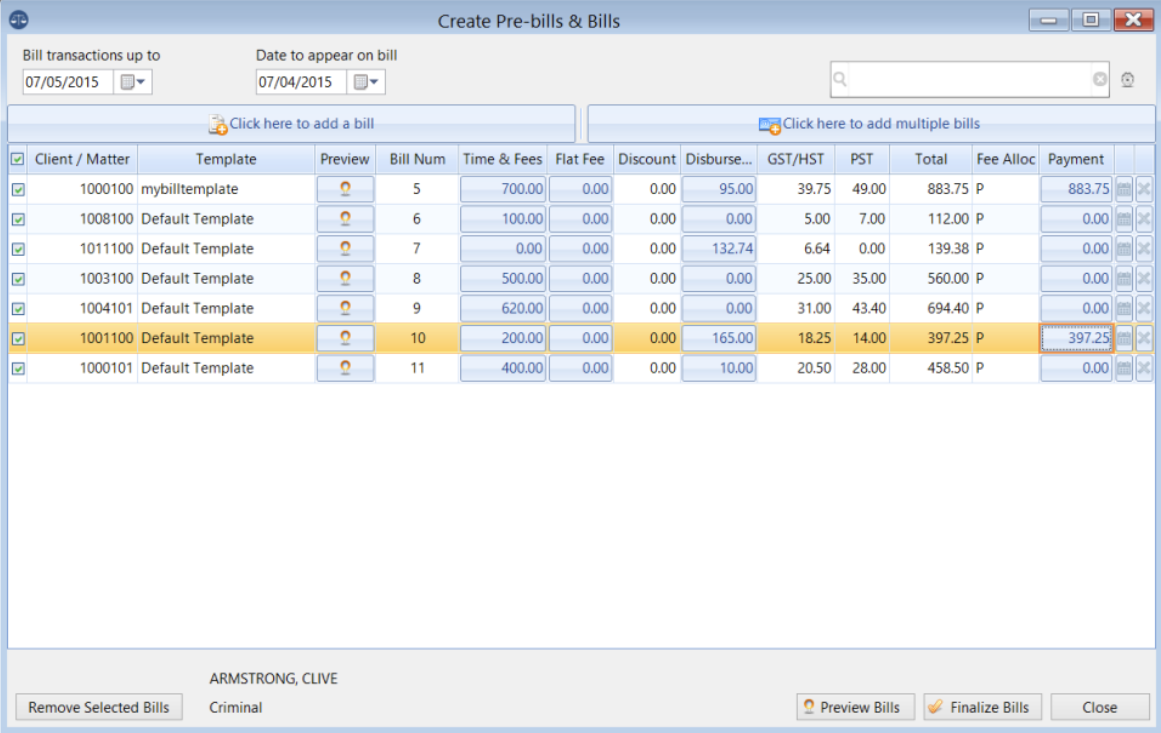
Task: Open the payment calendar icon on highlighted row
Action: click(x=1122, y=338)
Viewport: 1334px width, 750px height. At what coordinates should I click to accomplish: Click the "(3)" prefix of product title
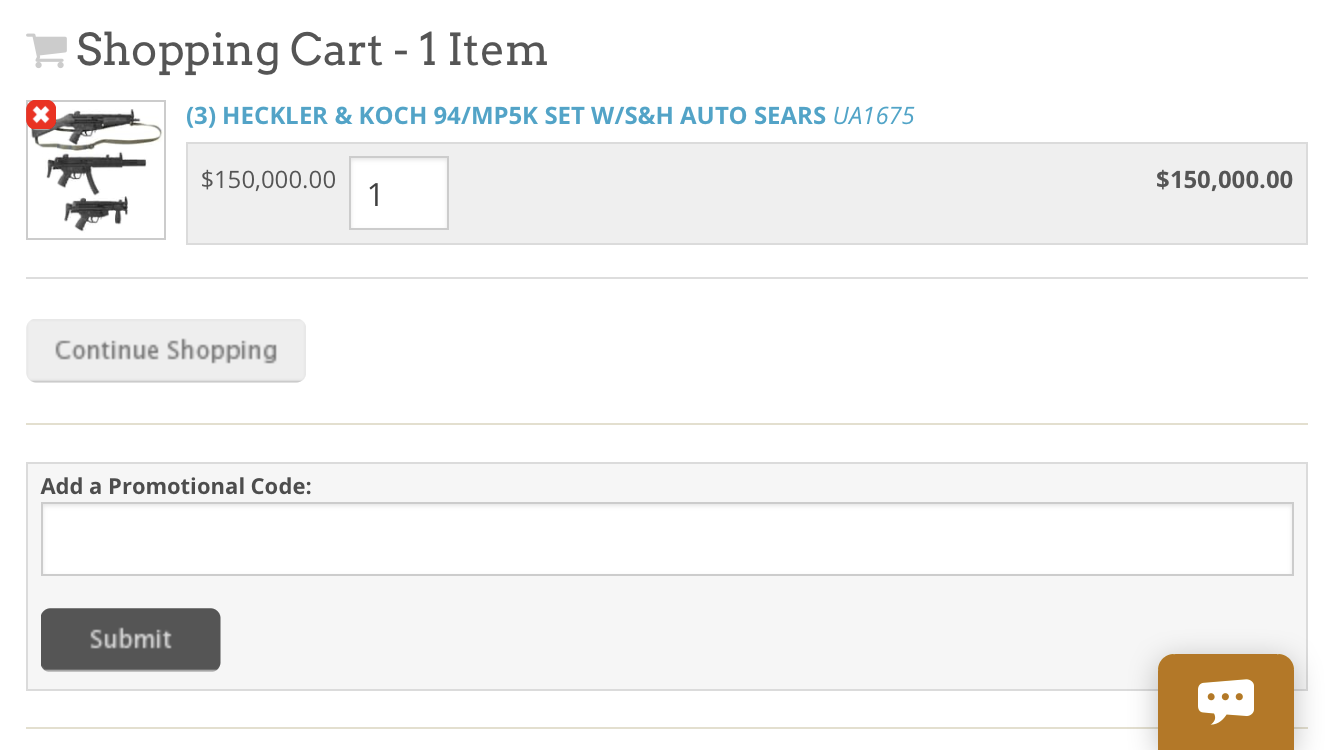(x=201, y=116)
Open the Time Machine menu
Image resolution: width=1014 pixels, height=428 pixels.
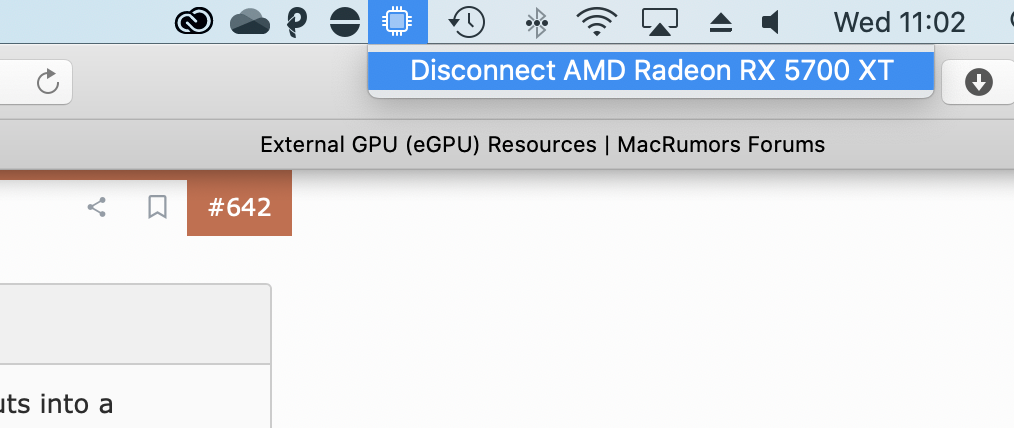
--------
Nothing but the lines from the line with "Open the Time Machine menu" through the last line of the data above should be printed, exactly as written and without pictures.

(Expected answer)
Open the Time Machine menu
Image resolution: width=1014 pixels, height=428 pixels.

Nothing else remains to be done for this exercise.